Kein türkischer Fußballer hat mehr Bundesligaspiele auf dem Buckel als Halil Altintop. Anders als sein Zwillingsbruder Hamit zog Halil zu Beginn seiner Profilaufbahn von Wattenscheid nicht weiter zu Schalke, sondern zum 1. FC Kaiserslautern.
Auf dem Betzenberg gelang dem offensiven Mittelfeldspieler in der Saison 2005/2006 der Durchbruch. Mit 20 Treffern landete er in der Torschützenliste hinter Bremens Miroslav Klose (25) und Leverkusens Dimitar Berbatov (21) auf Platz drei.
Nach vier Jahren auf Schalke, einer Saison bei Eintracht Frankfurt und zwei Jahren bei Trabzonspor schloss sich der heute 40-Jährige 2013 dem FC Augsburg an, wo er sich 2015 in die Geschichtsbücher des Vereins eintrug. Bei der 1:3-Niederlage in der Europa League bei Athletic Bilbao traf der gebürtige Gelsenkirchener zur zwischenzeitlichen 1:0-Führung und erzielte damit das erste Tor der Augsburger Europapokalgeschichte.
Über Slavia Prag ging es anschließend zurück nach Kaiserslautern, wo Altintop 2018 seine Laufbahn beendete. Obwohl auch Halil für die türkische Nationalmannschaft spielte (acht Tore in 38 Partien), konnte er anders als sein Bruder Hamit die Frage, ob er sich als Deutscher oder als Türke fühle, nicht so eindeutig beantworten.

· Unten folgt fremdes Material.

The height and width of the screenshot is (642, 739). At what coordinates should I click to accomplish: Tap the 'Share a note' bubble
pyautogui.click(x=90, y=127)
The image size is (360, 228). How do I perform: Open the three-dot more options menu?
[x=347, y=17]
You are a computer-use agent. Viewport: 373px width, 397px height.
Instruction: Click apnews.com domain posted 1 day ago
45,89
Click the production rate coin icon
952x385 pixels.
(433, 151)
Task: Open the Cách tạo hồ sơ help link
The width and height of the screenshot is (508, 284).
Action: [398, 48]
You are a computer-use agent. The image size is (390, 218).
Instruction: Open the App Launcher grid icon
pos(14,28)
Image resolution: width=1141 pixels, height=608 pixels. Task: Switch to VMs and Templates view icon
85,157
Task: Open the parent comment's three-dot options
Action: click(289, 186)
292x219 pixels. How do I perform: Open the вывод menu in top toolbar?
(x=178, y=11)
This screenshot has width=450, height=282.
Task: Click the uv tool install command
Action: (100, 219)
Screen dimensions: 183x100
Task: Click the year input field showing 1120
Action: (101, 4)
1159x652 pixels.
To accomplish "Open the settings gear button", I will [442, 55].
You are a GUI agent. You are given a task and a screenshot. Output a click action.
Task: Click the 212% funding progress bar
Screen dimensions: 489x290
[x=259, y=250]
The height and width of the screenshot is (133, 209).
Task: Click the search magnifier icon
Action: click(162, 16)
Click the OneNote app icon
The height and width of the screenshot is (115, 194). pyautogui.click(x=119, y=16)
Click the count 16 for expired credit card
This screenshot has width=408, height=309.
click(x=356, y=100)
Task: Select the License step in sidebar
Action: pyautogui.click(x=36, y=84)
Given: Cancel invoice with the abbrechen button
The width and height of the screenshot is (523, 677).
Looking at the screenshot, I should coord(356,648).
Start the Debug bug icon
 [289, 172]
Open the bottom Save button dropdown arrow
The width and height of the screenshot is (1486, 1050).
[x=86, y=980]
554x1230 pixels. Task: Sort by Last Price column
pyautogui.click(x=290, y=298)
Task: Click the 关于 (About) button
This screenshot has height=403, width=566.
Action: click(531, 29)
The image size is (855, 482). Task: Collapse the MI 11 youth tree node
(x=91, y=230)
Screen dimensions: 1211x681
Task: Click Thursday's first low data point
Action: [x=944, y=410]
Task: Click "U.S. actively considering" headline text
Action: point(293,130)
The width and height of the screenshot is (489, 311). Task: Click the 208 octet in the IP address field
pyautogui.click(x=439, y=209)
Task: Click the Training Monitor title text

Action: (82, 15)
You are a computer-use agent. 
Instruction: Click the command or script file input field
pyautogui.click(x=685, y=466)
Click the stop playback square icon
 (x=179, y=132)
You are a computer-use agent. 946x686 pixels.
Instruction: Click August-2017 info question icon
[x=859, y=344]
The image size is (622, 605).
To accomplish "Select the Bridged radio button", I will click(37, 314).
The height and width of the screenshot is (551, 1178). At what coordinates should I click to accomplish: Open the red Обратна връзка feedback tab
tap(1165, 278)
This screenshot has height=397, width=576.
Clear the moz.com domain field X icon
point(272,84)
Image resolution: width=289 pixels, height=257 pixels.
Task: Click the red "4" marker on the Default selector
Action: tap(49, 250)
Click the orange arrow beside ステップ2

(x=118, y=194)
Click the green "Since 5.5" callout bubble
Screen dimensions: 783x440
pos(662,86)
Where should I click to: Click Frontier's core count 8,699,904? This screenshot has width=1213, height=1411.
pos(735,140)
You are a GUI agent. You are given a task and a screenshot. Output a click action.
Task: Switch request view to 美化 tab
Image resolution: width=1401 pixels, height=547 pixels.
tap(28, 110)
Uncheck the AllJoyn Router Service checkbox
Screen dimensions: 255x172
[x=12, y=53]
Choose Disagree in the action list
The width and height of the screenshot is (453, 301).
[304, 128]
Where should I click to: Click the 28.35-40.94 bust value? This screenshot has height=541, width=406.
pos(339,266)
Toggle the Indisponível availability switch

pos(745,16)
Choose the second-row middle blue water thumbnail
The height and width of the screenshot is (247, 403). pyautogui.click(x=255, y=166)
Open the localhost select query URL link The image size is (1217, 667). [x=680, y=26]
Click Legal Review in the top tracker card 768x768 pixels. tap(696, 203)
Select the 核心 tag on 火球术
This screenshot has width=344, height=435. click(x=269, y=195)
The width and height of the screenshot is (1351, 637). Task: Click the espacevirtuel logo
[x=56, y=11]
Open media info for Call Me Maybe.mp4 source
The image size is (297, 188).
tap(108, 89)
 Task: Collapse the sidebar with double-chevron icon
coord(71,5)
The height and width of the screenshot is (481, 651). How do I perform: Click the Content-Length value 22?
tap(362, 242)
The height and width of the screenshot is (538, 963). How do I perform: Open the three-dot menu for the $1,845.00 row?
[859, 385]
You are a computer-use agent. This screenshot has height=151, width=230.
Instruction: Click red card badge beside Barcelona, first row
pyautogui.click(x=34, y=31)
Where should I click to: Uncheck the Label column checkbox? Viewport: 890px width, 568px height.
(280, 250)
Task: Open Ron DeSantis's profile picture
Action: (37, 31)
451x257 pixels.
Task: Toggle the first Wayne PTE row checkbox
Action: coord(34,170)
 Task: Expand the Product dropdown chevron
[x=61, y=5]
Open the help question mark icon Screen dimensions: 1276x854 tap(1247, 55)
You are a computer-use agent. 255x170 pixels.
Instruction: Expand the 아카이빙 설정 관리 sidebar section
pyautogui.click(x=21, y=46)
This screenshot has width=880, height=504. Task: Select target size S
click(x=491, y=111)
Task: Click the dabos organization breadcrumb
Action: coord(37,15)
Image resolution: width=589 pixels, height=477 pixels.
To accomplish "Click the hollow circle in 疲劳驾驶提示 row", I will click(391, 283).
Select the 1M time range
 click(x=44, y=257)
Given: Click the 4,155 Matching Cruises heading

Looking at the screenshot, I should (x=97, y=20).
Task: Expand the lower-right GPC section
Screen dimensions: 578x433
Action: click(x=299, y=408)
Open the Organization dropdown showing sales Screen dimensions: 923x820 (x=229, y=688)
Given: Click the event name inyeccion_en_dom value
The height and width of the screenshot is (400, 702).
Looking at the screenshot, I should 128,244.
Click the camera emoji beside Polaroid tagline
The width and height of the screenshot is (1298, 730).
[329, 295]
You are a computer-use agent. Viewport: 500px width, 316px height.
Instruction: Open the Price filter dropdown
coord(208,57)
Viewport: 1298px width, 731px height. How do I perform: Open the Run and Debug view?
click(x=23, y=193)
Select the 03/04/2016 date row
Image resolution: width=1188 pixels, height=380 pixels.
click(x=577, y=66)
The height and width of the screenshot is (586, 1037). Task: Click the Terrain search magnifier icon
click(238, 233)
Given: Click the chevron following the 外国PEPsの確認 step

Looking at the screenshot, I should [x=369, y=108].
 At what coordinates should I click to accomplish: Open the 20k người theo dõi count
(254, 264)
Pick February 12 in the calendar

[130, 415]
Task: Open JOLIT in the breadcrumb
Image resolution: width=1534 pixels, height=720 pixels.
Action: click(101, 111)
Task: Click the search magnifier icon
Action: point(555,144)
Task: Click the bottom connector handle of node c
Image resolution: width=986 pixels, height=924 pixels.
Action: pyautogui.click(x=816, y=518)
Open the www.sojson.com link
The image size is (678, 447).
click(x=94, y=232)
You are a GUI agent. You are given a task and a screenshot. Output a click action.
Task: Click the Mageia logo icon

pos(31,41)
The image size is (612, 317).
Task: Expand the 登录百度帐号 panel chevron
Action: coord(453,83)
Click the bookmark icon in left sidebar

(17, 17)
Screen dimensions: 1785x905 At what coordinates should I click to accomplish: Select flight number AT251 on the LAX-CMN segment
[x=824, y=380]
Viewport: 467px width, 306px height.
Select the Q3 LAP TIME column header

"Ich habe oft darüber nachgedacht, aber es fällt mir noch immer schwer, Worte zu finden. In manchen Situationen fällt mir auf, dass ich sehr türkisch bin. Das kann an türkischer Musik liegen, an ausgelassenen Feiern oder an anderen Kleinigkeiten. Dann fühle ich mich plötzlich sehr wohl. Auf der anderen Seite ist die deutsche Zielstrebigkeit für mich wichtig, die Hartnäckigkeit, die fleißige Arbeit. Deutscher oder Türke? Egal, ich bin der Halil, das muss reichen", sagte er einmal dem Spiegel.
Ausgerechnet das WM-Qualifikationsspiel 2006 zwischen der Türkei und der Schweiz (4:2), das als "Schande von Istanbul" in die Geschichte einging, bestätigte den Profi nach eigenen Angaben in seiner Einschätzung. Einige türkische Spieler verloren damals nach Schlusspfiff komplett die Contenance und gingen auf die Schweizer los. Halil und Hamit bewahrten dagegen die Ruhe.
"Irgendwie war das eine Bestätigung dafür, dass ich nicht wirklich türkisch bin", sagte Halil Altintop: "Dieses Temperament, dieses Hochkochen der Emotionen, habe ich vorher nie erlebt. Ich kannte Raphael Wicky aus der Bundesliga, der hatte sich vor Angst an meinen Arm geklammert. Ich habe versucht, ihn gesund in die Kabine zu bringen. Ich bin auch jemand, der sich im Training leicht reizen lässt oder in der Kabine vorlaut ist, aber nachgetreten habe ich nie. Was ich damals in Istanbul erlebt habe, war total neu und erschreckend. Man darf sich nicht von Emotionen beherrschen lassen."
Nach der aktiven Laufbahn arbeitete Altintop als Individualtrainer beim VfB Stuttgart und war Chefcoach beim unterklassigen Klub Schwaben Augsburg, ehe er Jugendtrainer beim FC Bayern wurde. Heute ist Altintop beim deutschen Rekordmeister Leiter der Nachwuchsabteilung.